→ **EXERCISE BRIEF**: Would you output the entries below only from the line containing "Open the warehouse sidebar icon" through the line containing "Tap the 매수 icon", exactly as they stand and with both ends included?

*** Block opens ***

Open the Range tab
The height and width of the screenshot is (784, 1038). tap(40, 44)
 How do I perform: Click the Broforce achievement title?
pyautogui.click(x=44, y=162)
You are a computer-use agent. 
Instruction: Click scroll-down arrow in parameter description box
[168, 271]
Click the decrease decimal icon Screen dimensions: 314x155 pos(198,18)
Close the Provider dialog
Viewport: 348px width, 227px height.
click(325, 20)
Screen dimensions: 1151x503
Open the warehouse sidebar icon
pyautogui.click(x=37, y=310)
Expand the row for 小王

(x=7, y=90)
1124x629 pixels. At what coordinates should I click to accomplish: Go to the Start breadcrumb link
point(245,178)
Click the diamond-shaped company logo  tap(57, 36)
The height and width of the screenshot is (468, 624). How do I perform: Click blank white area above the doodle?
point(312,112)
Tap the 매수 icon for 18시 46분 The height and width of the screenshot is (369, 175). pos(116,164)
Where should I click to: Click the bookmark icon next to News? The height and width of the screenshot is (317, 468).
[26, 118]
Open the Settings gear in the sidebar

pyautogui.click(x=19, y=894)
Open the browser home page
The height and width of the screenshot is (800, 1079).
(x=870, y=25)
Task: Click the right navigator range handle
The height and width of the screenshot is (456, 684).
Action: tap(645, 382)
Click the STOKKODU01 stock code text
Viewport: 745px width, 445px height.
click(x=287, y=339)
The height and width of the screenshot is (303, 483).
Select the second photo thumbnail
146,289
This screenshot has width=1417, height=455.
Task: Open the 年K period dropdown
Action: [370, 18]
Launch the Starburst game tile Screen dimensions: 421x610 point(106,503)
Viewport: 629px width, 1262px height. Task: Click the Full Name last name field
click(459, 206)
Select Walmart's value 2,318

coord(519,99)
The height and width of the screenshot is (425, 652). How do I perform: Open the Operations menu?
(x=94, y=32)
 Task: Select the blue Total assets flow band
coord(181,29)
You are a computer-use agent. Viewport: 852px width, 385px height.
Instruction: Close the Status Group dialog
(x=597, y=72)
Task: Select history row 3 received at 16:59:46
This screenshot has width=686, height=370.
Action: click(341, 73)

*** Block closes ***

→ **RESPONSE TO THE TASK**:
Open the warehouse sidebar icon
pyautogui.click(x=37, y=310)
Expand the row for 小王

(x=7, y=90)
1124x629 pixels. At what coordinates should I click to accomplish: Go to the Start breadcrumb link
point(245,178)
Click the diamond-shaped company logo  tap(57, 36)
The height and width of the screenshot is (468, 624). How do I perform: Click blank white area above the doodle?
point(312,112)
Tap the 매수 icon for 18시 46분 The height and width of the screenshot is (369, 175). pos(116,164)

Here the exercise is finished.